Paul O’Donovan’s philosophical take on his Gold medal win is… something else
“In a million years from now we’ll have had a lot more gold medalists.”
Paul O’Donovan, the 27-year-old rower from Skibbereen and one half of Ireland’s Gold-winning duo at the 2020 Olympics, has given an extremely philosophical take on this morning’s win.
O’Donovan, the first Irish person to ever win both Gold and Silver at the Olympics, shared the triumph with his partner and fellow Cork man Fintan McCarthy.
But it’s O’Donovan’s reaction to the win that is especially funny, and no surprise, given he (and his brother Gary’s) penchant for giving idiosyncratic, hilarious and often downright weird interviews. Asked about how it feels to win a Gold medal, O’Donovan pointed out that in the grand scheme of the next million years, his own success may seem less significant.
“Not many people have won gold medals and this and that, that’s nice for headlines, that’s more a fact of being born early in the history of time,” he said, speaking to RTÉ’s Peter Collins after the race.

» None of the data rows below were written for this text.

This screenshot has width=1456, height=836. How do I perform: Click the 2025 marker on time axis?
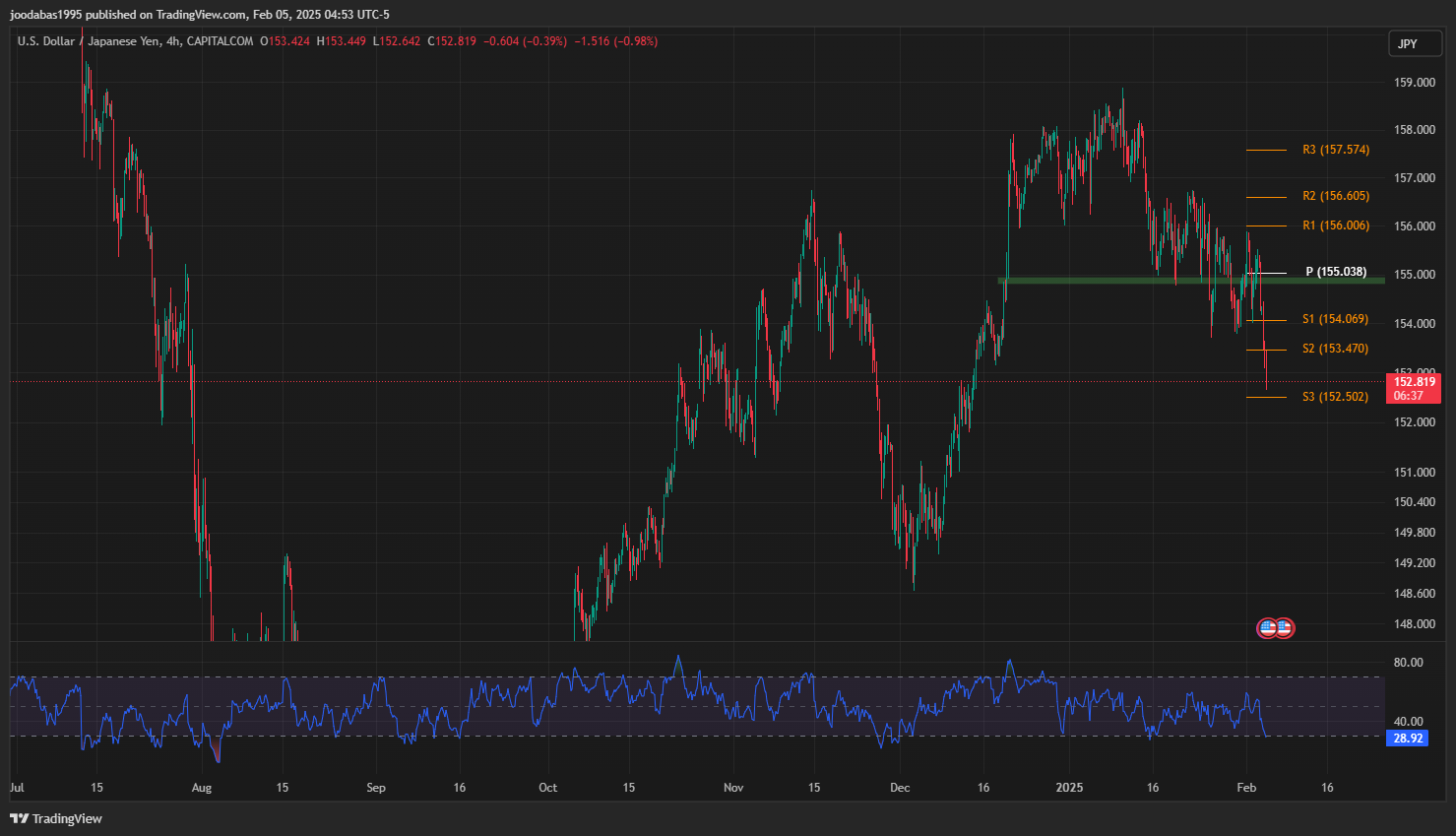click(1068, 787)
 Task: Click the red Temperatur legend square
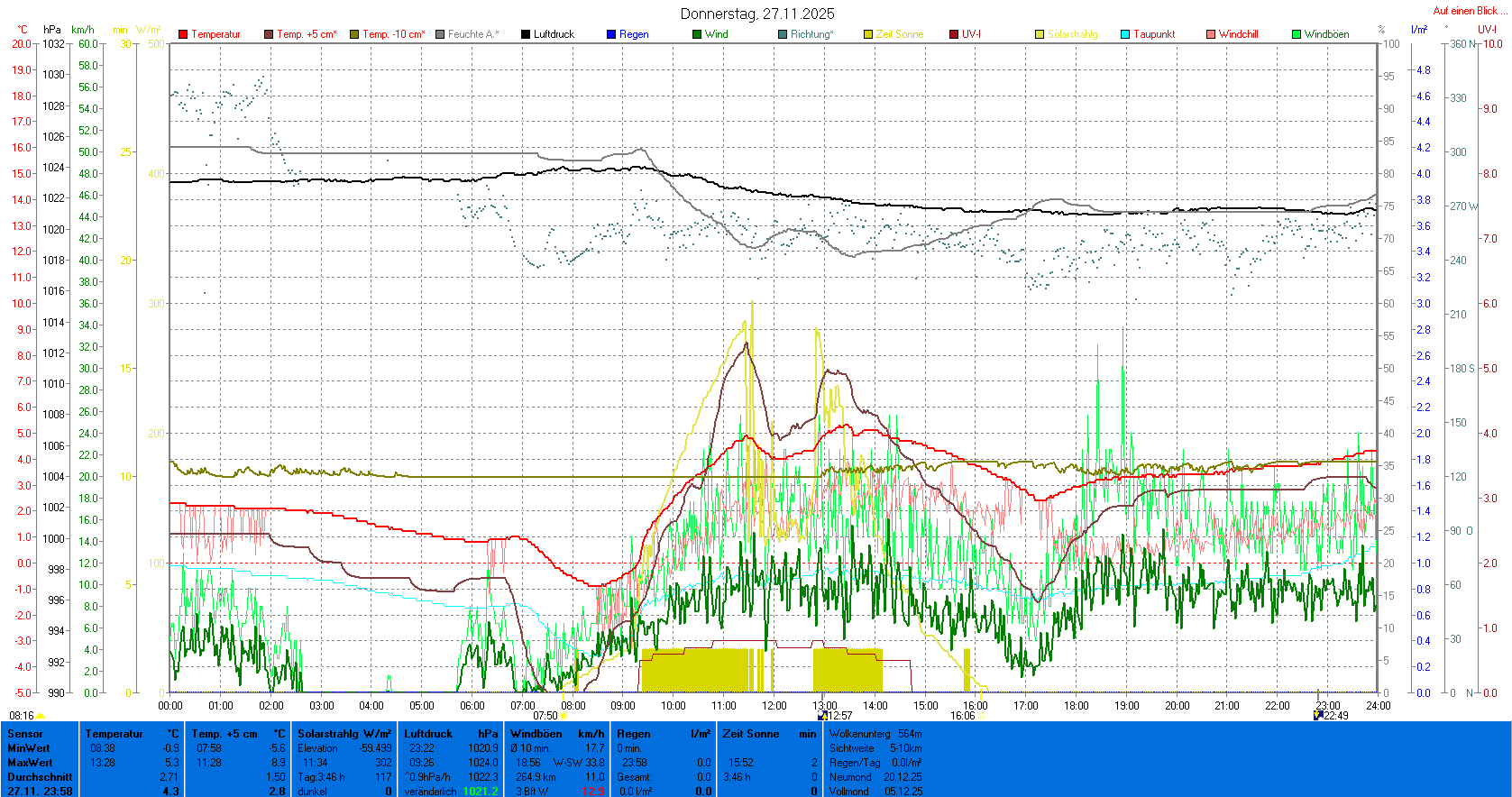183,34

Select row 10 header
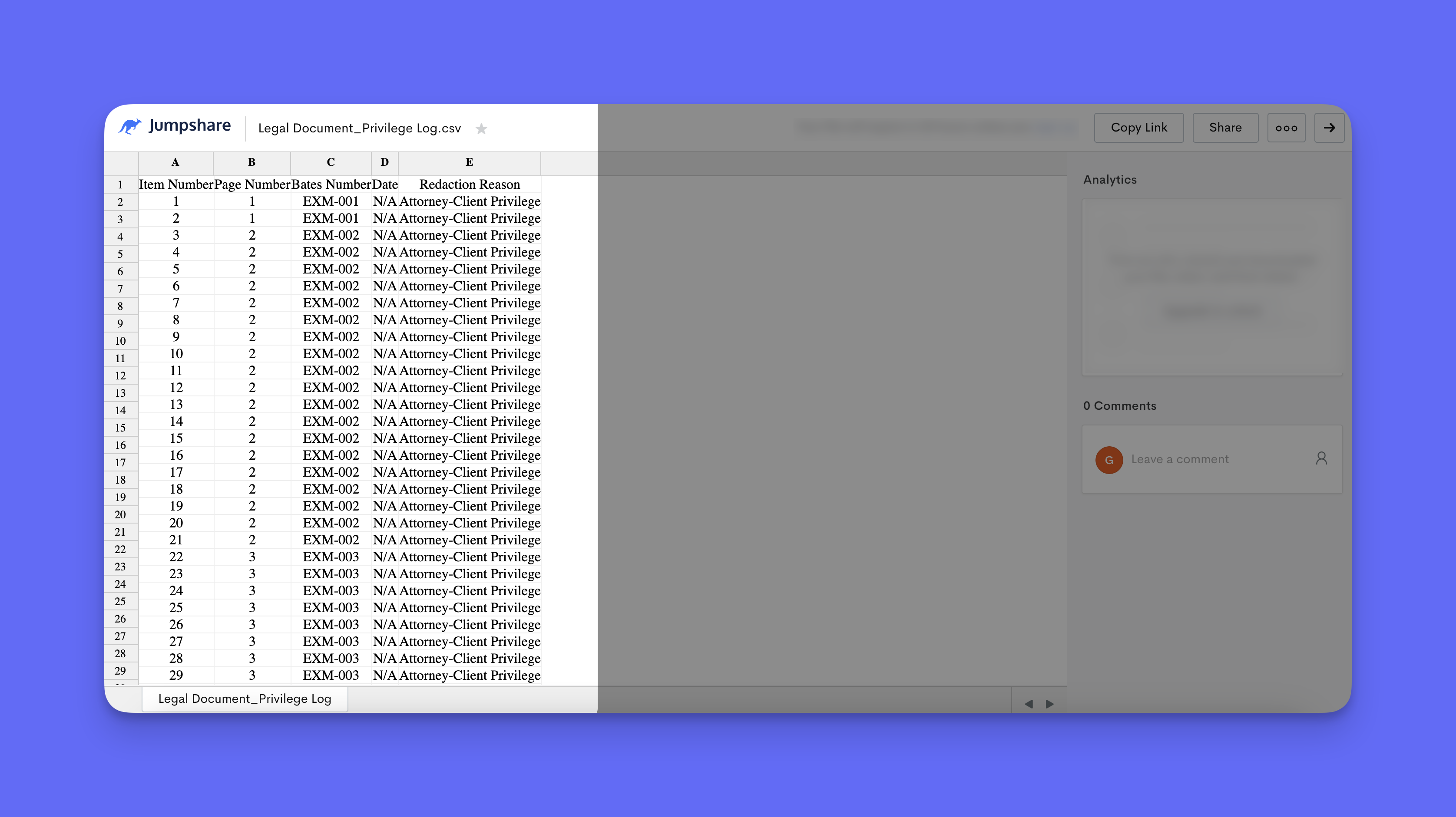point(120,341)
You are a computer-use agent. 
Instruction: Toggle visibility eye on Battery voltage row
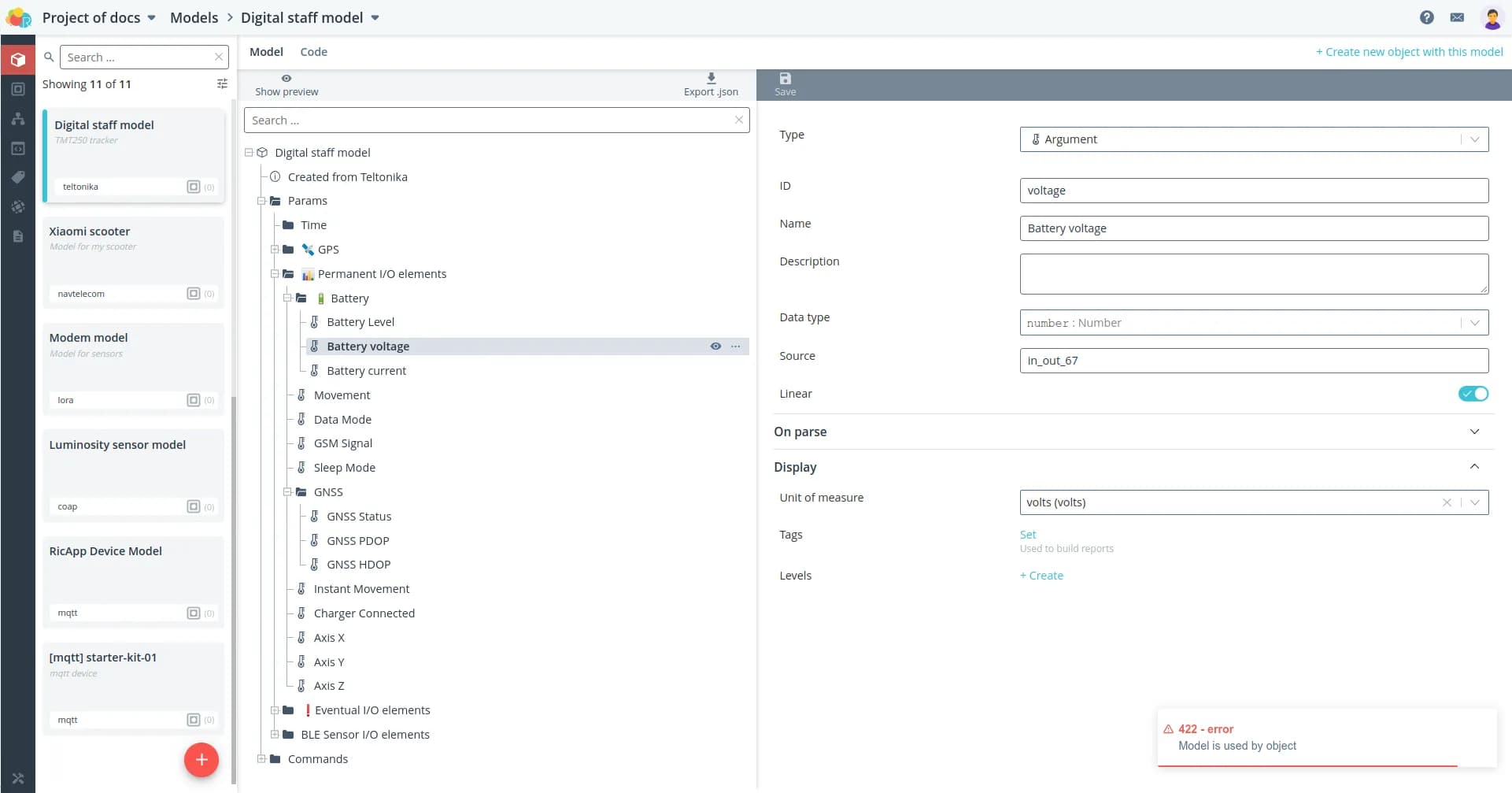tap(715, 346)
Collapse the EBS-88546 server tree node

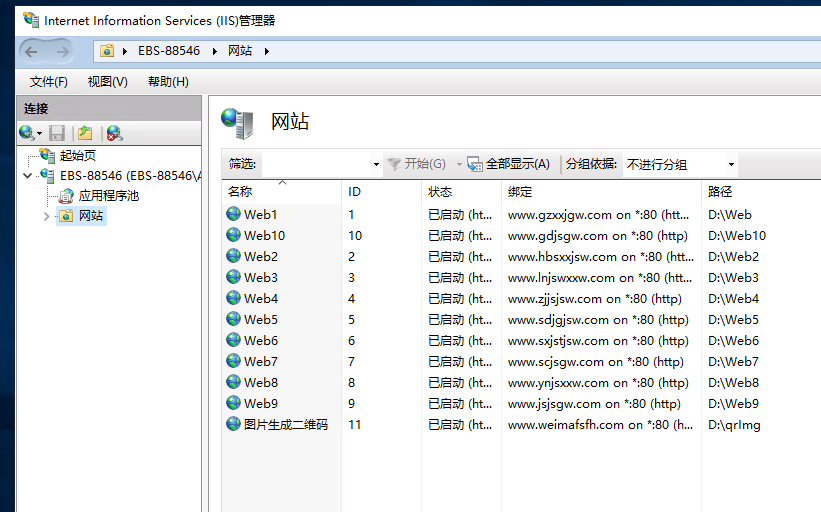pos(27,175)
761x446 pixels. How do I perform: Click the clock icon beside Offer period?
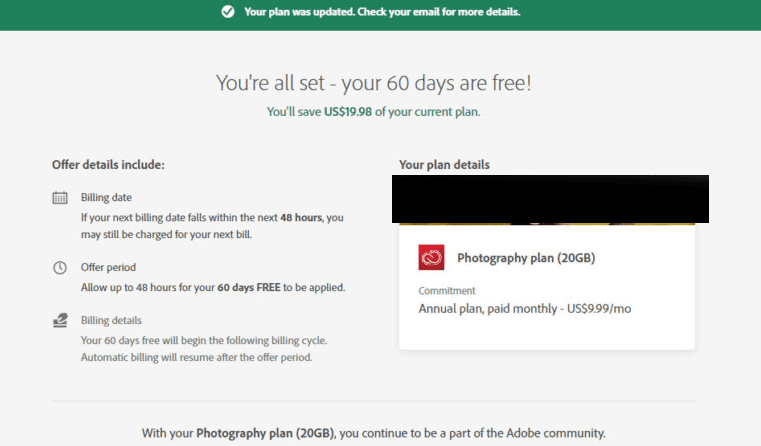click(60, 268)
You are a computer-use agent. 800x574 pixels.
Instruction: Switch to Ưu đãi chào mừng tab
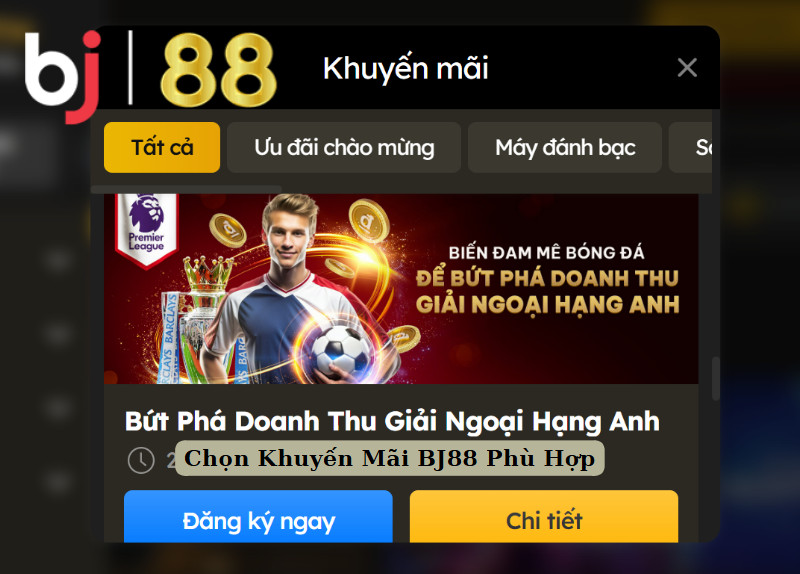click(x=344, y=147)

“In a million years from now we’ll have had a lot more gold medalists, I’m sure, in the Olympic games, so that’s nothing down to what we’ve actually done ourselves. We can’t take any credit for that, it’s just a bit of luck with being born when we were, more than anything.”
While O’Donovan’s remarks are interesting to ponder, it does seem like he may be doing the scale of his achievement a disservice – he and McCarthy are the first two Irish men to win gold at the Olympics since Michael Carruth in 1992.
But O’Donovan has both feet on the ground even still: “You hear people say it hasn’t sunk it yet. But from my experience, I won a medal at the last Olympics, I won one or two World Championships and stuff.
“It’s fine, like. You’re very happy winning obviously but at the end of the day you forget about it and get on with life.”
If you’ve ever wondered what it’s like to win a Gold medal at the Olympics, there you have it: it’s fine.